[Records for locating described items]
<<<<

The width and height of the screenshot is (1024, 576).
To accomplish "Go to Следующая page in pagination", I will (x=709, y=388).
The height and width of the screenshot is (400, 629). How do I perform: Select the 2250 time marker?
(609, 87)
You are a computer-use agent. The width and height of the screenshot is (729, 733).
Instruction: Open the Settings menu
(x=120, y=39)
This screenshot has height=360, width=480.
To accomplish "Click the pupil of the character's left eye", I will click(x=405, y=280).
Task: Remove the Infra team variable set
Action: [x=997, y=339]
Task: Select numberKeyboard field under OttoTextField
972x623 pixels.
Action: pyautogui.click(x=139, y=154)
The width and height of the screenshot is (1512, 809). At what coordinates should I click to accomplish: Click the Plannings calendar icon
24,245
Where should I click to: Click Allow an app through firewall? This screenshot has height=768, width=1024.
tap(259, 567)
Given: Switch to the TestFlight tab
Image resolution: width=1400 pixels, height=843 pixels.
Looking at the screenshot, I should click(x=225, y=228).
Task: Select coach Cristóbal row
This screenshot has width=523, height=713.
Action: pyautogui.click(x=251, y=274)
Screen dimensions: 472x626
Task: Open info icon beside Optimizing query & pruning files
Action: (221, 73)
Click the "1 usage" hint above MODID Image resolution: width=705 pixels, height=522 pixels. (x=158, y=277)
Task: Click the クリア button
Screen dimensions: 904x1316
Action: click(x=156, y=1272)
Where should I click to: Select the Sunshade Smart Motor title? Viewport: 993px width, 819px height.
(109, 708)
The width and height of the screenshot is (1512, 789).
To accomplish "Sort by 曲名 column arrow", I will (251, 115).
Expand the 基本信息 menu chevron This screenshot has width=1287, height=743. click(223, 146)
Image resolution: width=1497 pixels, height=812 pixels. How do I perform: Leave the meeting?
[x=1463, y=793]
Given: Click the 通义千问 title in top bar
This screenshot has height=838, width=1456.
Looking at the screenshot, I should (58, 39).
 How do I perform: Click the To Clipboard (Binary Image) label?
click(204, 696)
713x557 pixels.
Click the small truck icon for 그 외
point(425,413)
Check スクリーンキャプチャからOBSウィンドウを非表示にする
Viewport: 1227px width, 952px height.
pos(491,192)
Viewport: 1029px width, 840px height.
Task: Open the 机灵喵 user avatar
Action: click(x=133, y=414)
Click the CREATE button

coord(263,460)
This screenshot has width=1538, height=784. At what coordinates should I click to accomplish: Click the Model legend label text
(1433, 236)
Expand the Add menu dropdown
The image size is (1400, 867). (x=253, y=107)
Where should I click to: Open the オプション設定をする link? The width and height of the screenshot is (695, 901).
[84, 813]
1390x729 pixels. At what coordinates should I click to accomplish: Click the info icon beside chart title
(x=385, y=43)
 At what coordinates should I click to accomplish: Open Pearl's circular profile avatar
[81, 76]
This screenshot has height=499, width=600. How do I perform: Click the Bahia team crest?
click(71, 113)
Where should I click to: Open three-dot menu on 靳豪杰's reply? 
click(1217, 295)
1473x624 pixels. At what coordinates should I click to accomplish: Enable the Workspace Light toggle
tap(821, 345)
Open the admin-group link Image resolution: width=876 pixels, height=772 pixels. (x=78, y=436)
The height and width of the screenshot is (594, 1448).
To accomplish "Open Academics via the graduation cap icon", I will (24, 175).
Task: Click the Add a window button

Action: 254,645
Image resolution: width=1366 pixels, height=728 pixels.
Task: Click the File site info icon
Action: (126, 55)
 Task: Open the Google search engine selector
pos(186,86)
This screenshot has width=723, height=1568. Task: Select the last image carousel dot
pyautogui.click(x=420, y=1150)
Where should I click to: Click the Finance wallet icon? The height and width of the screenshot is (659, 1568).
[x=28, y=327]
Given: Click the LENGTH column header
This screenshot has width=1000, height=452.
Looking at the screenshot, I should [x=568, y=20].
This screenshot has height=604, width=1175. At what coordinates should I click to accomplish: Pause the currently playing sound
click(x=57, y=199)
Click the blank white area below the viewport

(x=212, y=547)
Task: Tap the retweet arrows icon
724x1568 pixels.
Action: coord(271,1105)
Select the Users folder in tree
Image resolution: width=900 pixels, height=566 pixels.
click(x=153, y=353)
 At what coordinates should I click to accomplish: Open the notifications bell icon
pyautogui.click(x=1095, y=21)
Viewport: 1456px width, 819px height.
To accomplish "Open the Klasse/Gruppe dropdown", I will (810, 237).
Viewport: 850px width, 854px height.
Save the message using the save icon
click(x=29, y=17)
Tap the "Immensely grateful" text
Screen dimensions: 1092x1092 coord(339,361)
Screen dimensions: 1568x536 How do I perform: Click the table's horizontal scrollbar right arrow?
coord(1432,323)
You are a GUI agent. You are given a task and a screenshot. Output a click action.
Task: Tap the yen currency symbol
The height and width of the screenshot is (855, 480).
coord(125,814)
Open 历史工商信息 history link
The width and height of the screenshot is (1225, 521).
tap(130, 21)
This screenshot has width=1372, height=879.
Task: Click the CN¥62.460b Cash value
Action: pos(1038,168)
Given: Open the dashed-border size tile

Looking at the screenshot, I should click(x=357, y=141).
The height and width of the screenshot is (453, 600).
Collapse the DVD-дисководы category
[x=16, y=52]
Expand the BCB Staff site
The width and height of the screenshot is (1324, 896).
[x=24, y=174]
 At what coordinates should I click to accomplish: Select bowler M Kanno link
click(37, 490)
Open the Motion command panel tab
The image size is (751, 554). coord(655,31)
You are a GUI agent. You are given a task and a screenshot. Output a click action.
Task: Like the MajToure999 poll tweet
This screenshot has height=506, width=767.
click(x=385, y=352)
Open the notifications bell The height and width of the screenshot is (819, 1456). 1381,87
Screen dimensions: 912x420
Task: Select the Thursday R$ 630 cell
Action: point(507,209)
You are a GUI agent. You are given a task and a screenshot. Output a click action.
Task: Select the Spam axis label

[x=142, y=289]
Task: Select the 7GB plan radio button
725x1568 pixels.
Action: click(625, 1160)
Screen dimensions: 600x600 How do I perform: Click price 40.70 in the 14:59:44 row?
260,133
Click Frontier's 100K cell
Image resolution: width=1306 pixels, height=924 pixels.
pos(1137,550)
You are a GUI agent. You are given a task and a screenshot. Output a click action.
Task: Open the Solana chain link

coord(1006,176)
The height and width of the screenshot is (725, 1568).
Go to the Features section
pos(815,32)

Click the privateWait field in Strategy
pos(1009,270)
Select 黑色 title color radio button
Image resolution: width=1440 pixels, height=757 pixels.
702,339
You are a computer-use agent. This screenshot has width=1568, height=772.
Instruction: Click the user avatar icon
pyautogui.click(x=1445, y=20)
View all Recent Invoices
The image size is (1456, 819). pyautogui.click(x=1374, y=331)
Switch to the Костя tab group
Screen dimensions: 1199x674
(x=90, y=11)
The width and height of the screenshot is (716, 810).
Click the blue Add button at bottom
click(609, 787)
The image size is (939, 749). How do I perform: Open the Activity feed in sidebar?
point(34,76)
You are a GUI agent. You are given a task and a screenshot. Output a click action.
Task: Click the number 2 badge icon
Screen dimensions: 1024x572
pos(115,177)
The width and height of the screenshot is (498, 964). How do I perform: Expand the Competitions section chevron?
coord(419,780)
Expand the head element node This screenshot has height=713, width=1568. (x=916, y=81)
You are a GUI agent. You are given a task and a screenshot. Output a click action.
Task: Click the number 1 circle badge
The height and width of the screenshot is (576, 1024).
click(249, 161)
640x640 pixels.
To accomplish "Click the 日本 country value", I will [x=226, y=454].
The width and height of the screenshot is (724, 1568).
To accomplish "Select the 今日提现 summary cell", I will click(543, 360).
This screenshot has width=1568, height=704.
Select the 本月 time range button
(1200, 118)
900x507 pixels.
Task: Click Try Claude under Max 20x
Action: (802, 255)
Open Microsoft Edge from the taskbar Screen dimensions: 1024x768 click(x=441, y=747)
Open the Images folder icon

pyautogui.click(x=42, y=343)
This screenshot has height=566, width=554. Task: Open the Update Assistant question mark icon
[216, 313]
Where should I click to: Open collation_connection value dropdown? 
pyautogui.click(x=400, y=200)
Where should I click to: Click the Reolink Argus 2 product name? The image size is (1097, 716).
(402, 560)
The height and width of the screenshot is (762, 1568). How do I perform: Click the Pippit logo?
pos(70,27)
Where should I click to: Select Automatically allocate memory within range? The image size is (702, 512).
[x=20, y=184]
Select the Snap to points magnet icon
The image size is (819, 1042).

>>>>

TASK INSTRUCTIONS: Put the lines from the first one through the line that contains "Action: click(x=156, y=1272)" into a Markdown table with the columns Row and Line, numbering each row and leaving out blank lines.

EXERCISE SOLUTION:
| Row | Line |
|---|---|
| 1 | The width and height of the screenshot is (1024, 576). |
| 2 | To accomplish "Go to Следующая page in pagination", I will (x=709, y=388). |
| 3 | The height and width of the screenshot is (400, 629). How do I perform: Select the 2250 time marker? |
| 4 | (609, 87) |
| 5 | You are a computer-use agent. The width and height of the screenshot is (729, 733). |
| 6 | Instruction: Open the Settings menu |
| 7 | (x=120, y=39) |
| 8 | This screenshot has height=360, width=480. |
| 9 | To accomplish "Click the pupil of the character's left eye", I will click(x=405, y=280). |
| 10 | Task: Remove the Infra team variable set |
| 11 | Action: [x=997, y=339] |
| 12 | Task: Select numberKeyboard field under OttoTextField |
| 13 | 972x623 pixels. |
| 14 | Action: pyautogui.click(x=139, y=154) |
| 15 | The width and height of the screenshot is (1512, 809). At what coordinates should I click to accomplish: Click the Plannings calendar icon |
| 16 | 24,245 |
| 17 | Where should I click to: Click Allow an app through firewall? This screenshot has height=768, width=1024. |
| 18 | tap(259, 567) |
| 19 | Given: Switch to the TestFlight tab |
| 20 | Image resolution: width=1400 pixels, height=843 pixels. |
| 21 | Looking at the screenshot, I should click(x=225, y=228). |
| 22 | Task: Select coach Cristóbal row |
| 23 | This screenshot has width=523, height=713. |
| 24 | Action: pyautogui.click(x=251, y=274) |
| 25 | Screen dimensions: 472x626 |
| 26 | Task: Open info icon beside Optimizing query & pruning files |
| 27 | Action: (221, 73) |
| 28 | Click the "1 usage" hint above MODID Image resolution: width=705 pixels, height=522 pixels. (x=158, y=277) |
| 29 | Task: Click the クリア button |
| 30 | Screen dimensions: 904x1316 |
| 31 | Action: click(x=156, y=1272) |